> **GOAL OF THE EXERCISE**
Render the records from the line containing "Where should I" through the end, inclusive, as a Markdown table with columns headed No. and Text, numbering the rows and skipping blank lines. Omit the pictures from your table.

> **DATA SUPPLIED**
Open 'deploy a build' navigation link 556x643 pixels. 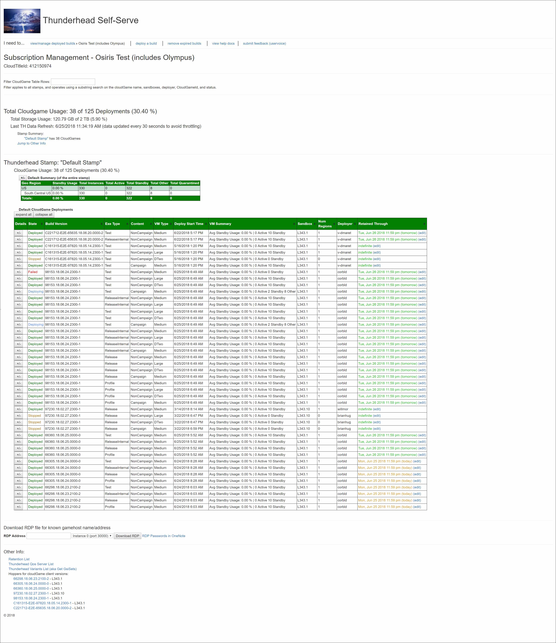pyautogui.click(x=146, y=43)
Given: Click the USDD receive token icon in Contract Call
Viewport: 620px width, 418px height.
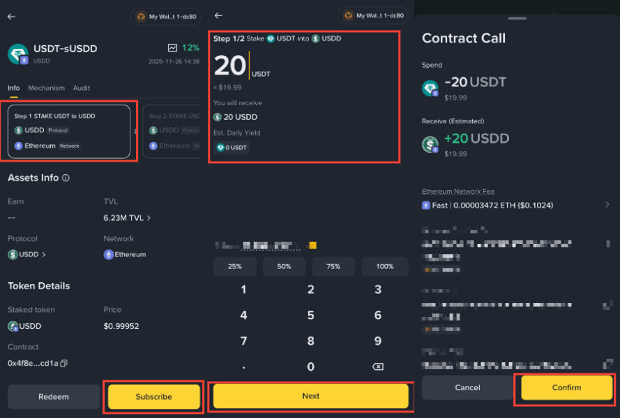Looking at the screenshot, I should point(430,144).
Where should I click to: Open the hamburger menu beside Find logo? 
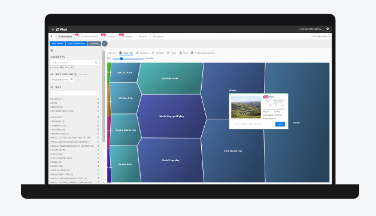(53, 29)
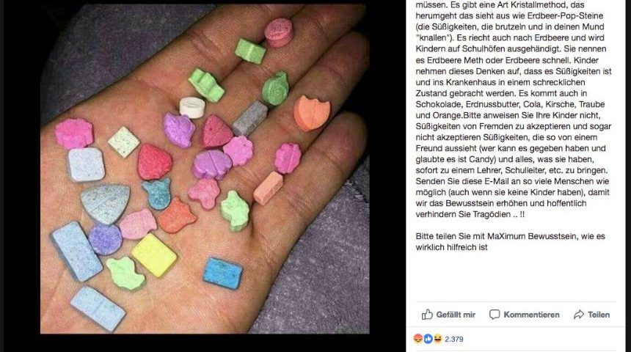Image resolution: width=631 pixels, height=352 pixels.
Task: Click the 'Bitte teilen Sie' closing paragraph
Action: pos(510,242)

> **TASK ANSWER**
| No. | Text |
|---|---|
| 1 | Where should I click to: Open the hamburger menu beside Find logo?  |
| 2 | (53, 29) |
| 3 | Image resolution: width=631 pixels, height=352 pixels. |
| 4 | Task: Click the 'Bitte teilen Sie' closing paragraph |
| 5 | Action: pos(510,242) |